- Extrait de page:
-- -- --

Toute activité humaine organisée tend
à répondre à deux exigences essentielles et d'apparence contradictoires : la division
du travail prévu en diverses tâches et la coordination
de ces tâches en vue de l'accomplissement de ce travail. Or la nécessité de coordination
suppose et s'appuie sur un effort de communication.
L'entreprise est un réseau de
compétences et les salariés sont des acteurs. Pour atteindre les objectifs
fixés, l’entreprise doit naturellement mobiliser l'ensemble de son personnel. Cela
n’est possible que si on le tient informé des changements, que ce soit dans la
politique adoptée ou les projets de développement. « Pour devenir constant et fructueux, votre objectif stratégique doit
obséder toute l'entreprise. Pour instaurer délibérément cette obsession du haut
en bas de l'organisation, balisez clairement le cheminement vers les
différentes étapes pour l'atteindre. Ensuite, communiquez, communiquez et
communiquez encore ». (1)
L'entreprise parle ; elle parle à
l'extérieur et aussi à l'intérieur. Elle
adresse la parole à la fois aux consommateurs et à ses propres collaborateurs. Outre
qu'un sentiment de confiance doit être développé dans l'une et l'autre
direction, les discours ne doivent diverger en aucune manière. Imaginons une
entreprise faisant un éloge triomphal pour ses produits et son image de marque,
tandis que ses employés racontent des choses épouvantables sur les conditions
de travail à leur entourage. On ne peut d'ailleurs bien communiquer en externe
si on ne communique pas bien en interne.
Communication
interne, un outil capital
La communication interne est une des déclinaisons de la
communication d’entreprise, une composante d’un système global d’organisation
des flux d’information. C'est
désormais un outil de base sur lequel s'appuie le management, un outil capital
pour mobiliser les ressources humaines autour d'un projet fédérateur. De là, le
but ultime de la communication interne consiste à recueillir des informations,
puis à les diffuser pour permettre à l'organisation – en tant que construit humain
– d'exister et de progresser. Nous ne pouvons pas nous approprier ce que nous
ne comprenons pas. Le flux de messages n'a de sens que s'il donne lieu à des actions visibles, des résultats tangibles. En plus d'être régulier, il doit
être adapté et accessible en permanence. Une bonne diffusion d’informations à l’intérieur
est un moyen d’améliorer la cohésion du personnel et sa motivation. Elle
permet de développer le sens du collectif.
Il s'ensuit qu'au sein de la structure la démarche ne saurait être unilatérale. Les organisations tayloriennes, comme les organisations pyramidales, ne s'engagent pas à proprement parler dans un processus de communication. Il y a un émetteur qui transmet un message et un récepteur qui reçoit (ou pas) ce message. La hiérarchie se préoccupe peu des réactions, du problème de l'adhésion.

-- -- --

- Données fournies:

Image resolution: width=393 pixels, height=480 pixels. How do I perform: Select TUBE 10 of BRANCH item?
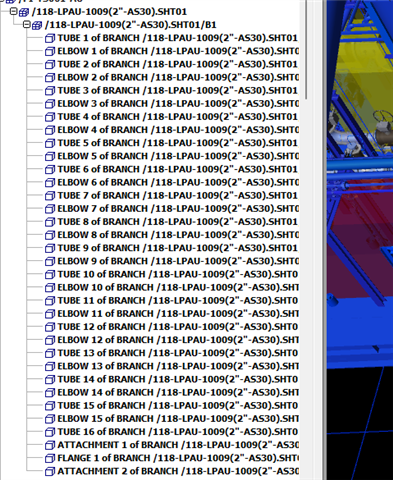click(x=177, y=274)
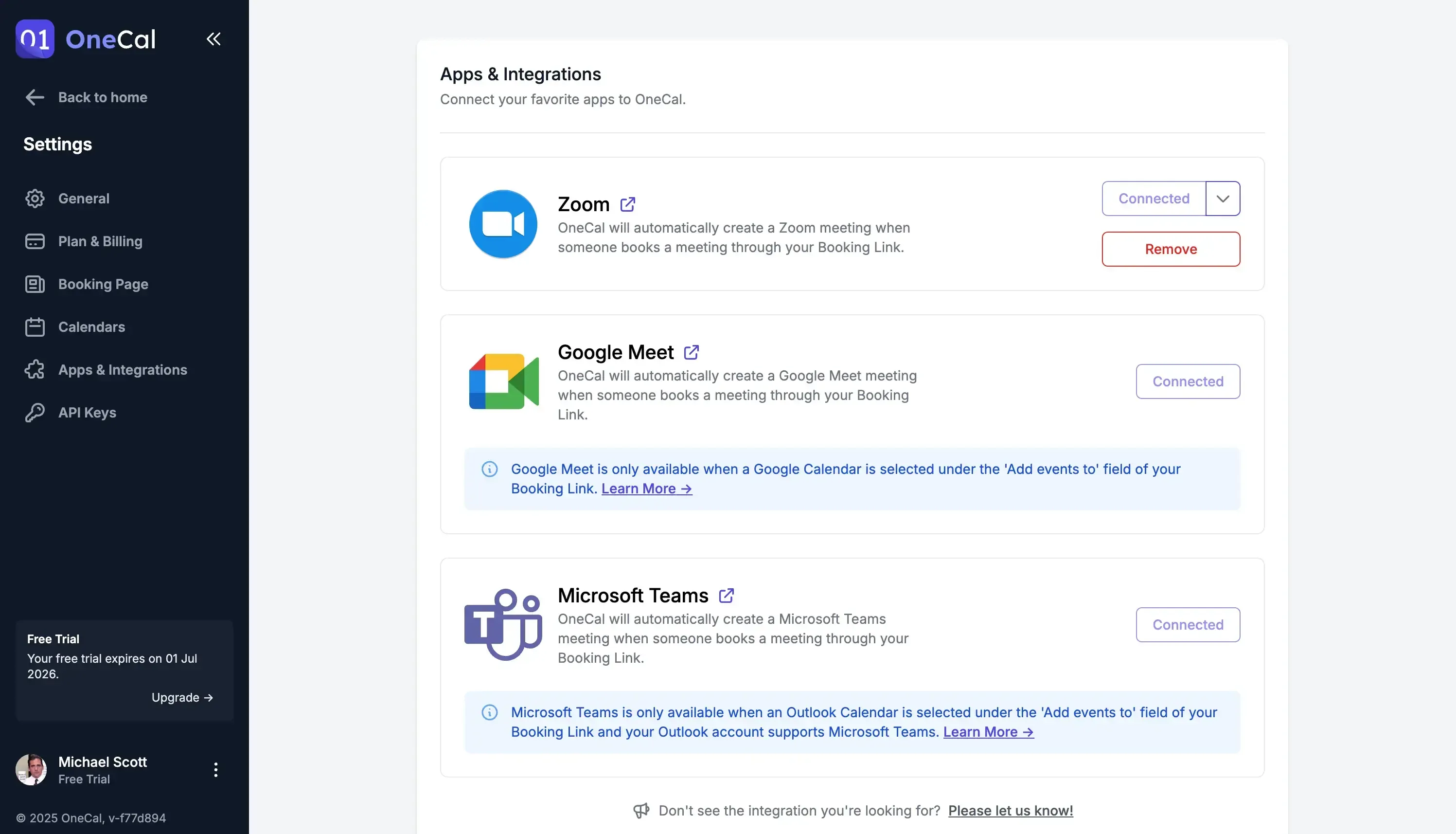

-- -- --

- Consignes:
[1] Transcrivez fidèlement, dans le texte sur la communication interne en entreprise, le passage allant de « Il s'ensuit qu'au » jusqu'à « problème de l'adhésion. ».
[2] Rédigez la suite du texte consacré à la communication interne en entreprise, en reprenant juste après sa dernière phrase.

- Réponses par consigne:
[1]
Il s'ensuit qu'au sein de la structure la démarche ne saurait être unilatérale. Les organisations tayloriennes, comme les organisations pyramidales, ne s'engagent pas à proprement parler dans un processus de communication. Il y a un émetteur qui transmet un message et un récepteur qui reçoit (ou pas) ce message. La hiérarchie se préoccupe peu des réactions, du problème de l'adhésion.

[2]
En revanche, les organisations en
réseau mettent l'accent sur le dialogue et l'écoute. Dans des dynamiques
de changement, « l’information, qui
est la matière première de la décision, n’est pas donnée mais elle est
construite ». (2) Il s'agit non seulement d'émettre un message, mais aussi
d'établir une relation collective entre les différents acteurs.
La relation traditionnelle de soumission au Makhzen est obsolète (c'est le
style imposé par l'ex-directeur de l'OCP). Il importe que les salariés aient
des points de référence en termes d'image, se rapportent à une culture partagée
plutôt qu'à un chef/staff péremptoire et absolu. La
diffusion d'informations concourt justement au renforcement de la culture
d’entreprise et du sentiment d’appartenance. Elle permet, si elle est bien
conçue, de décloisonner les services, de défaire les « territoires ».
Tout bien considéré, « la communication interne n'a
pas pour mission d'infantiliser, d'aliéner, de manipuler, de nourrir la
propagande, de servir la langue de bois. Elle met en place un langage commun en
organisant les relations entre l'individu et l'entreprise… Elle n'écarte pas de
son champ d'action les désaccords, les ruptures, les conflits et les crises,
sachant qu'il n'y a pas pire crise que la non-crise. Elle n'a pas pour
prétention de régler les conflits mais elle contribue à créer un climat où il
fait bon travailler ». (3)
Favoriser le feed-back
Au Maroc, pendant longtemps, la
règle d'or était de communiquer le moins possible, le plus tard possible et
seulement du haut vers le bas. Aujourd'hui, la fonction communication interne
commence à évoluer dans le schéma organisationnel. Dans la plupart des cas, il
est vrai, les dirigeants se contentent de placarder un avis ou une notification. Mais les plus
exigeants s'obligent à publier périodiquement un journal interne...
L'important toutefois n'est pas
qu'une telle publication soit imprimée sur papier glacé et en quadrichromie,
qu'elle félicite tel salarié pour la naissance de son bébé ou tel autre pour
son départ à la retraite (« après avoir donné le meilleur de lui-même
»). Le journal d'entreprise, loin d'être un gadget ou un hobby, peut jouer un
rôle considérable. Il porte avant tout sur l'entreprise et son fonctionnement ;
il contribue à expliquer la démarche générale adoptée, à vulgariser les
nouvelles valeurs, à renforcer l'adhésion
du personnel aux décisions et
projets de l'entreprise ; il peut comprendre une revue de presse. Grâce à
l'outil informatique désormais, le journal est disponible quotidiennement sur de
multiples écrans.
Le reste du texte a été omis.